Inna sprawa, że sam pan prof. jest kawalerem, więc trochę mnie zdziwiło, że opowiadał o zawiłościach kryzysów w związku ;-)
Na przykład: żona ma pretensje, że mąż za mało zmywa.
Wariant szybki rozwiązania: mąż kupuje zmywarkę.
Wariant negocjacyjny: po rozmowie okazuje się, że żona wrzuca do zlewu nawet czyste naczynia wyjęte przed chwilą przez męża do przyrządzenia czegoś i wystarczy aby mąż zmył 2-3 talerze więcej niż zwykle, a żona nie wrzucała do zlewu wszystkiego co popadnie.
Wiele spornych sytuacji powstaje poprzez bezmyślne działanie jednej z osób. Często po prostu nie zauważa, że robi coś nie tak i to może powodować jakiś dyskomfort w rodzinie. Bywają też sytuację kiedy ktoś jest na coś przewrażliwiony, albo zupełnie nie widzi powodu do jakiegoś działania. To też trzeba wyjaśnić.
Mnie na przykład kompletnie nie przeszkadzają nie wyprasowane ubrania typu t-shirt w których najczęściej chodzę czy bielizna. Jeżeli bym tego nie uzgodnił z żoną, mogłoby się to stać problemem, że ona wszystko mi prasuje, a ja niewdzięczny nie chcę. Gorzej jeżeliby żona upierała się, że nie mogę chodzić w niewyprasowanym, negocjacje pewnie musiałby być dłuższe. Olanie sprawy skutkowałoby zadrażnieniem i nadmiernymi niepotrzebnymi pracami po stronie żony.

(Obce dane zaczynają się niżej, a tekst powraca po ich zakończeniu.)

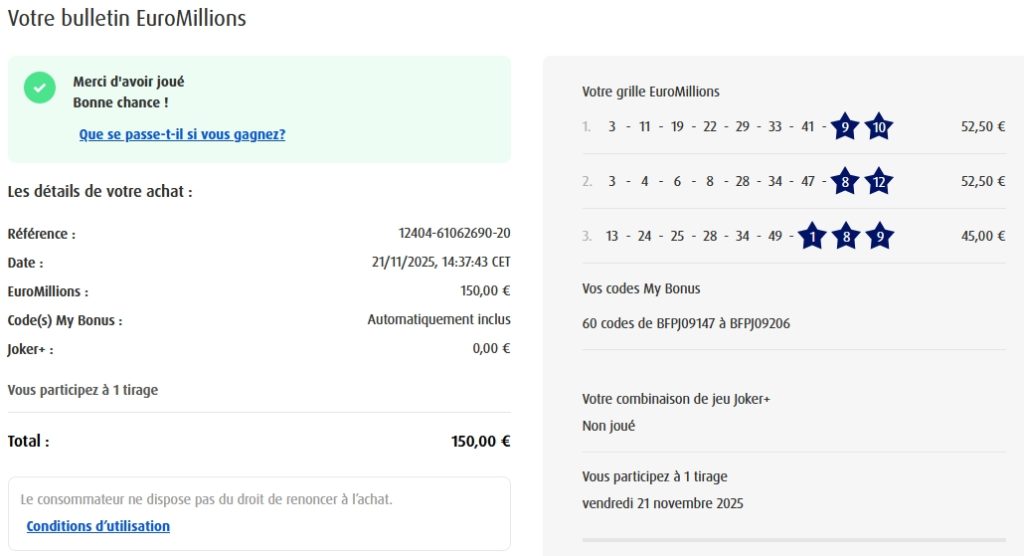Click the green checkmark confirmation icon
The height and width of the screenshot is (556, 1024).
click(x=40, y=87)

Największym problemem są te małżeństwa, które zostały zawarte z konieczności. Bo już taki wiek, że przydałoby się dziecko, bo rodzina męczy, bo i tak pewnie nikogo lepszego nie znajdę. Pół biedy jak za tym idzie poczucie obowiązku, ale jeżeli przeważa egoizm dochodzi do sytuacji dramatycznych. Czasem spotyka się ludzi opowiadających swoim znajomym co ten idiota ostatnio nabroił, albo co ta debilka wczoraj powiedziała. Tu już potrzeba cudu żeby wszystko się naprostowało.